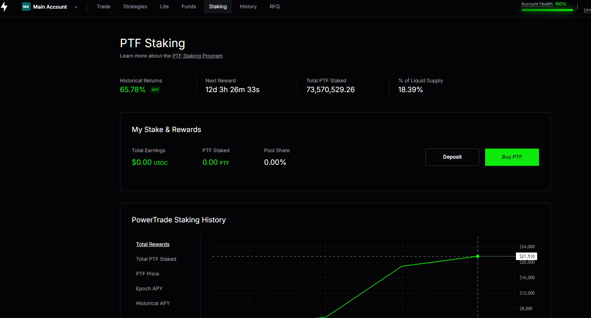
Task: Switch chart to PTF Price
Action: point(148,274)
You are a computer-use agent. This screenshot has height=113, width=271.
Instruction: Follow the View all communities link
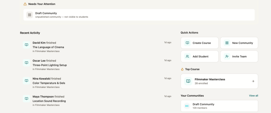(253, 96)
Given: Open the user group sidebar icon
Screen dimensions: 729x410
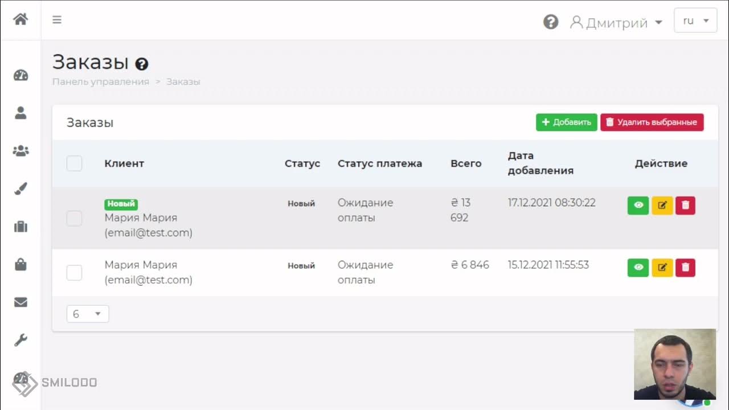Looking at the screenshot, I should coord(21,151).
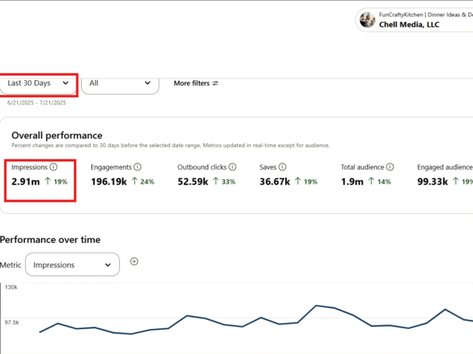
Task: Open the Last 30 Days date range dropdown
Action: (x=38, y=83)
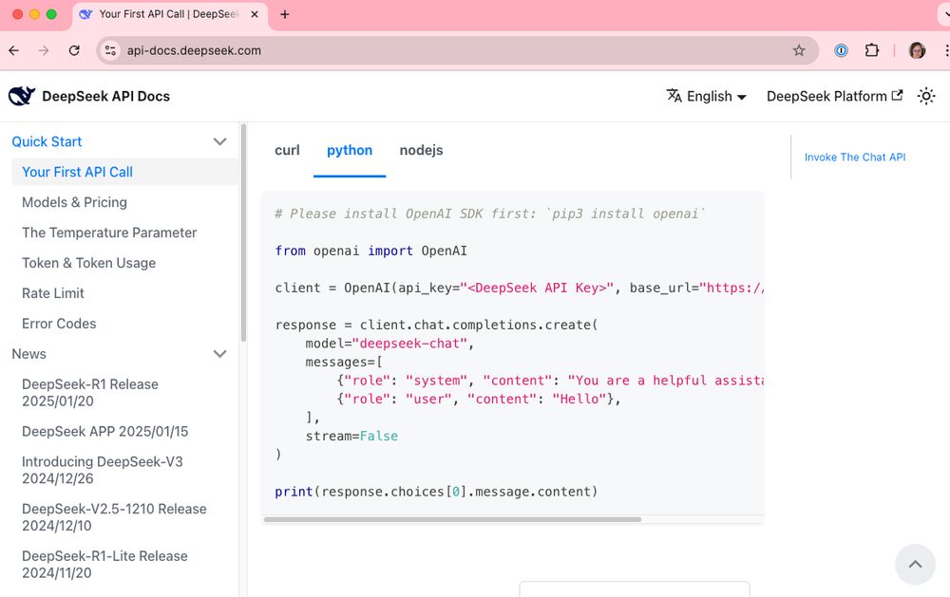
┄┄┄┄┄┄┄┄┄┄┄┄┄┄┄┄┄┄┄┄
** WHAT IS BEING ASKED **
Every line from the one containing "You are a computer-use" through the last line of the records is to be reproduced exactly, with pictures left out and nothing else given.

** ANSWER FOR THE TASK **
You are a computer-use agent. This screenshot has height=113, width=271.
Instruction: Follow the View all communities link
(253, 96)
Given: Open the user group sidebar icon
Screen dimensions: 729x410
Looking at the screenshot, I should coord(21,151).
Task: Open the Last 30 Days date range dropdown
Action: (x=38, y=83)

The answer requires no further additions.